■ **Task statement**
For the entries below, return every line from the top through the line with "Our Presence (46, 1508)" exactly as it stands, omitting pictures.

■ ■ ■ ■ ■ ■ ■

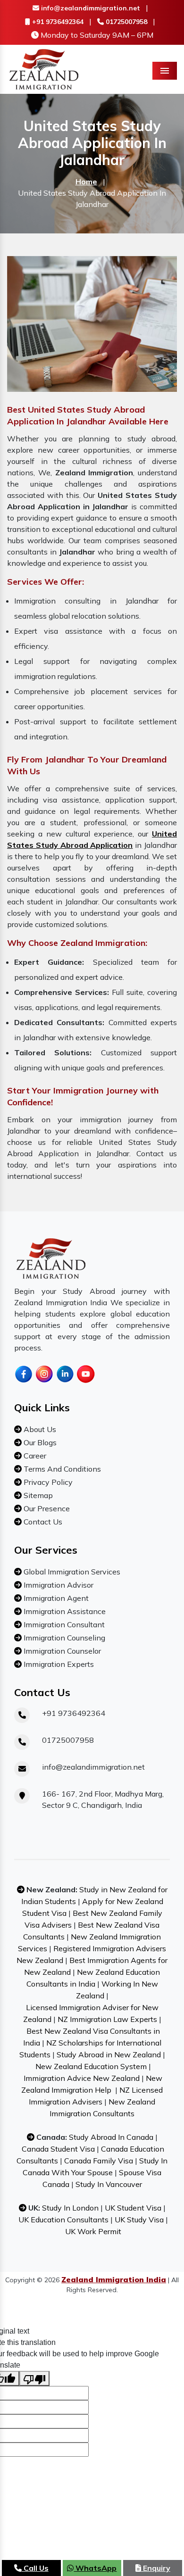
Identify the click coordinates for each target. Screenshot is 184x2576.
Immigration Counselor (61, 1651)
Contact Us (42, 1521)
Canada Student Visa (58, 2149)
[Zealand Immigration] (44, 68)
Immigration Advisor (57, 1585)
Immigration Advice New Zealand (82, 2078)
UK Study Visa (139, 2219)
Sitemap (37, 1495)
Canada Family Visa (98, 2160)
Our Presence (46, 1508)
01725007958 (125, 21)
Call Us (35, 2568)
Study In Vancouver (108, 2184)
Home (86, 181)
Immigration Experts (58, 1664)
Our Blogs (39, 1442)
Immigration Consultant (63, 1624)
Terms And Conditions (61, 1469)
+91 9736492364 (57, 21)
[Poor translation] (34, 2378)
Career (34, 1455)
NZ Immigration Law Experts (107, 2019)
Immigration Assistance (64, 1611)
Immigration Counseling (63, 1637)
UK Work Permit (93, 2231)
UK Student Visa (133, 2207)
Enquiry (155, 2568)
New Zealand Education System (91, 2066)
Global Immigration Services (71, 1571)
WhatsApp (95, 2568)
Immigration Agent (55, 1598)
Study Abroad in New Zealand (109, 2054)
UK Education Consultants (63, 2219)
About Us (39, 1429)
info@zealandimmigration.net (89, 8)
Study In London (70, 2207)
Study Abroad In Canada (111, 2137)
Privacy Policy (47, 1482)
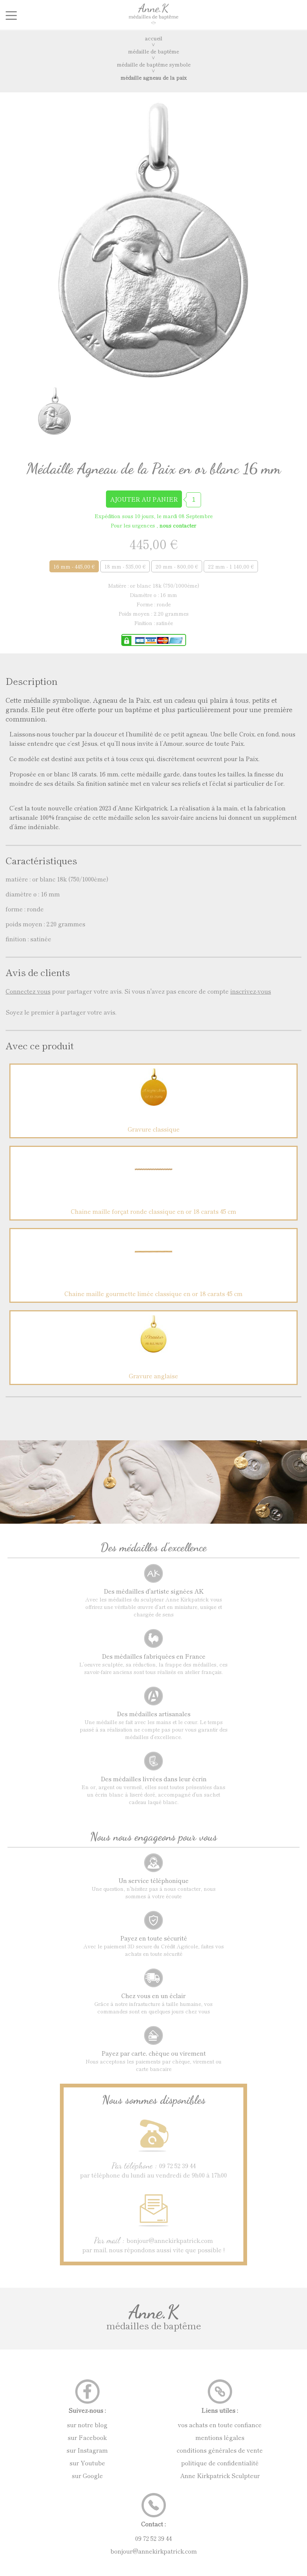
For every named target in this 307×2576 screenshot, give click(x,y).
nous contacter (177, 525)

■ ■ ■ ■ ■ ■ ■

■ **Solution to this exercise**
Identify the click coordinates for each target. Screenshot is 184x2576.
Immigration Counselor (61, 1651)
Contact Us (42, 1521)
Canada Student Visa (58, 2149)
[Zealand Immigration] (44, 68)
Immigration Advisor (57, 1585)
Immigration Advice New Zealand (82, 2078)
UK Study Visa (139, 2219)
Sitemap (37, 1495)
Canada Family Visa (98, 2160)
Our Presence (46, 1508)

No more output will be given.